━━━ Source material ━━━

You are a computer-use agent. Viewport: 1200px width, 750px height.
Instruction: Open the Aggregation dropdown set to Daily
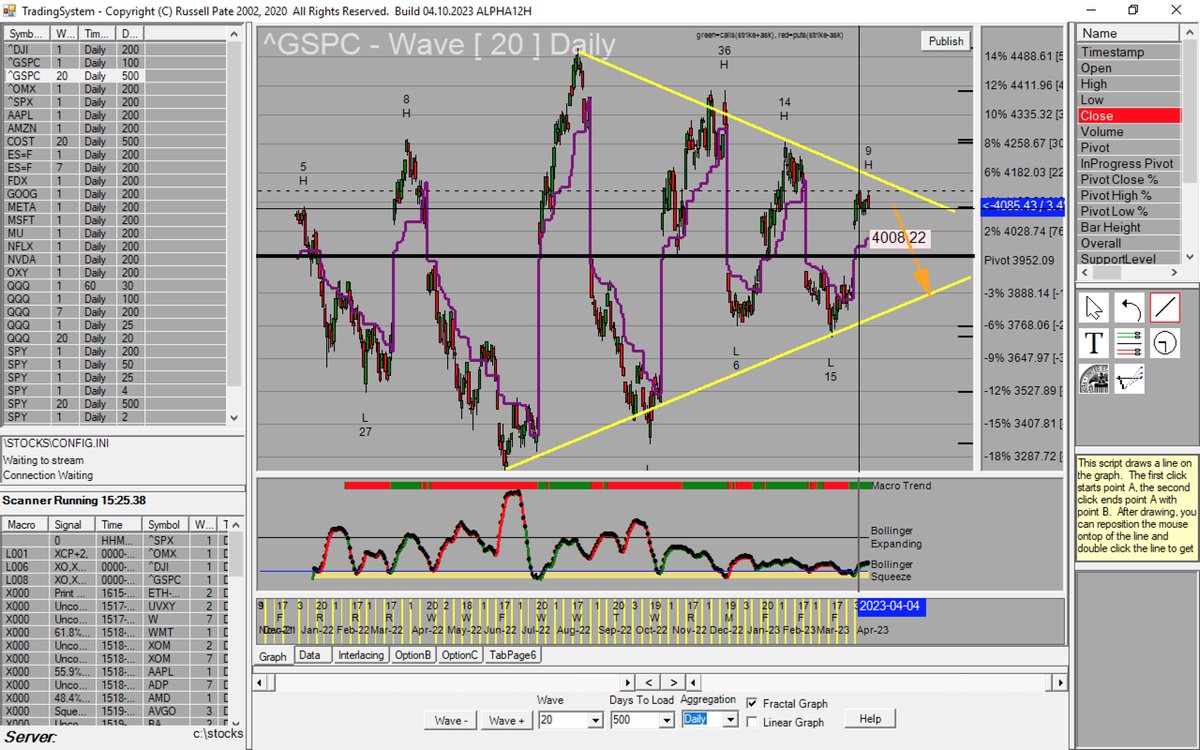pos(732,719)
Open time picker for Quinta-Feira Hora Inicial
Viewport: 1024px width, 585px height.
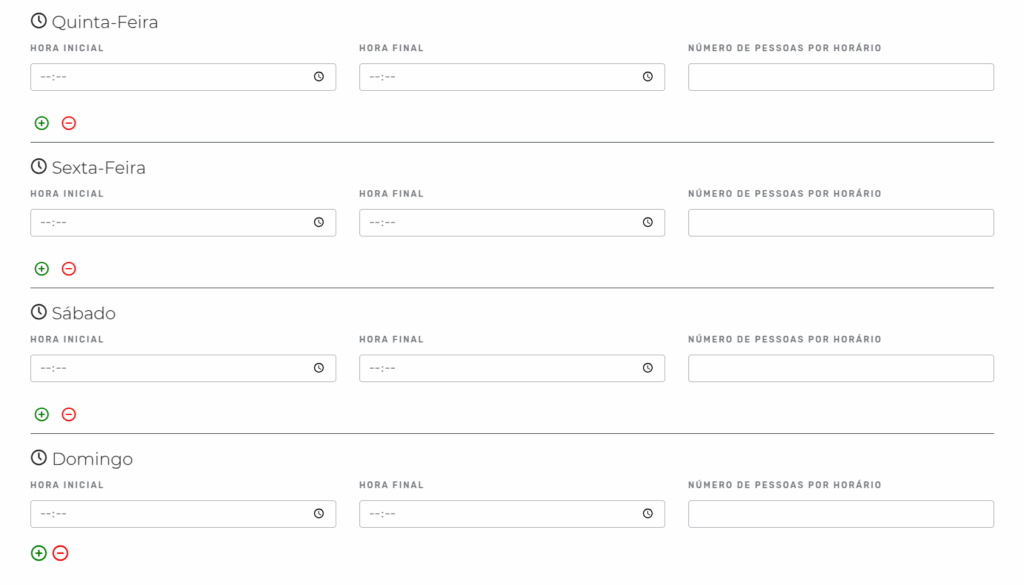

━━━

| What you will do |
Everything from the line containing "Instruction: Open the" through the last line of the records above is to be reproduced exactly, except the pictures.

| Result of this exercise |
Instruction: Open the Aggregation dropdown set to Daily
pos(732,719)
Open time picker for Quinta-Feira Hora Inicial
Viewport: 1024px width, 585px height.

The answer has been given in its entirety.